■ Written task
Could you copy the lines running from the line containing "At what coordinates should I click to accomplish: Expand" down to the line containing "pyautogui.click(x=1039, y=979)", swapping "Properties" for "Settings" and leaving everything else unchanged?

----- Records supplied

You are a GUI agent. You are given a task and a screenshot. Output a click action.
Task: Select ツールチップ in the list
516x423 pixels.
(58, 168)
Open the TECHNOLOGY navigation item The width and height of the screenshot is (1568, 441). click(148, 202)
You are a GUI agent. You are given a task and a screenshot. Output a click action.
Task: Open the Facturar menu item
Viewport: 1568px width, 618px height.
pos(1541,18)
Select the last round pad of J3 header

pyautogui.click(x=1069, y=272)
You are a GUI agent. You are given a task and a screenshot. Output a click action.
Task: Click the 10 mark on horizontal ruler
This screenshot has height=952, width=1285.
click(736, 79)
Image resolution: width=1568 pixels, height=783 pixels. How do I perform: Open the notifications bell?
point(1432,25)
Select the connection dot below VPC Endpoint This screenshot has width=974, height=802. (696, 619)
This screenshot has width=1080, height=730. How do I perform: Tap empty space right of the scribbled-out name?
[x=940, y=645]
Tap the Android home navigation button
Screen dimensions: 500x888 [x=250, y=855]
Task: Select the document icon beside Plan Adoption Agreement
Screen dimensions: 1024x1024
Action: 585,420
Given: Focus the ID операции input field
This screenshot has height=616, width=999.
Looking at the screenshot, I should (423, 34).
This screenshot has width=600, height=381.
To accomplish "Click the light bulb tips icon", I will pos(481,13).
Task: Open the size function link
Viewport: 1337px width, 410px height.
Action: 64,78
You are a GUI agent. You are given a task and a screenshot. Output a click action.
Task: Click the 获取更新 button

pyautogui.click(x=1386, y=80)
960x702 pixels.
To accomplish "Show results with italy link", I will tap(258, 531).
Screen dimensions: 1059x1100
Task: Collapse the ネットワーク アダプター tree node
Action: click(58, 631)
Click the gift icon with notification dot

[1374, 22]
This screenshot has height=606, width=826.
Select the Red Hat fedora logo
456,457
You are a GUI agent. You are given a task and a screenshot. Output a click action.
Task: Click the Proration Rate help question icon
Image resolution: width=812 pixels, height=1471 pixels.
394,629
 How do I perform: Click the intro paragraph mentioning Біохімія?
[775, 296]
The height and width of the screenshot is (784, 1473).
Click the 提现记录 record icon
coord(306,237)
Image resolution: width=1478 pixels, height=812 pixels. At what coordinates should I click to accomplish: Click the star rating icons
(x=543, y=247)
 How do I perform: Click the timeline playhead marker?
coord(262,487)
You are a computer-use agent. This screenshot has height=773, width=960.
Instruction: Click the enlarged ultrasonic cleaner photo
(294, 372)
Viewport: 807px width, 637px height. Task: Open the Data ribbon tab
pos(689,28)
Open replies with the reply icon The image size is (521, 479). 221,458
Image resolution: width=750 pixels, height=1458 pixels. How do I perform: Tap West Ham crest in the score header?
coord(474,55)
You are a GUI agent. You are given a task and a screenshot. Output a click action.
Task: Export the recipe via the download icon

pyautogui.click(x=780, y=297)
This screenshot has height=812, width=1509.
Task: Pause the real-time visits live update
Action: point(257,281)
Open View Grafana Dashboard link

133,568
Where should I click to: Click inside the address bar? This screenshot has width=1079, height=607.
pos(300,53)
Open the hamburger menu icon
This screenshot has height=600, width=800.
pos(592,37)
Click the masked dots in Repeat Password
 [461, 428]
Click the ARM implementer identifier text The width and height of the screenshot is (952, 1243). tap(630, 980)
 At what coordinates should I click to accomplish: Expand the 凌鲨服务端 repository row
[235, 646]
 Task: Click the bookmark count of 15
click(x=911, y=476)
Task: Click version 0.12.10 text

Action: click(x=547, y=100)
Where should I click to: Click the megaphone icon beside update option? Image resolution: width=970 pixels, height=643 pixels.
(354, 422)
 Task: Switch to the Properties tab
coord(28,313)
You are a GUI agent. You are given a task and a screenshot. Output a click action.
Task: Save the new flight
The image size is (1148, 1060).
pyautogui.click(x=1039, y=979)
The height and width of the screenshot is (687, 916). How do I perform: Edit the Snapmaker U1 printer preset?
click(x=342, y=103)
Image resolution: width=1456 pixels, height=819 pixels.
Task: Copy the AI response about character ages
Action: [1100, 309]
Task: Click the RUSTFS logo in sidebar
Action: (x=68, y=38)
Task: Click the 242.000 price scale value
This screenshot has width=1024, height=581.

----------

■ Solution to this task
 At what coordinates should I click to accomplish: Expand the 凌鲨服务端 repository row
[235, 646]
 Task: Click the bookmark count of 15
click(x=911, y=476)
Task: Click version 0.12.10 text

Action: click(x=547, y=100)
Where should I click to: Click the megaphone icon beside update option? Image resolution: width=970 pixels, height=643 pixels.
(354, 422)
 Task: Switch to the Settings tab
coord(28,313)
You are a GUI agent. You are given a task and a screenshot. Output a click action.
Task: Save the new flight
The image size is (1148, 1060).
pyautogui.click(x=1039, y=979)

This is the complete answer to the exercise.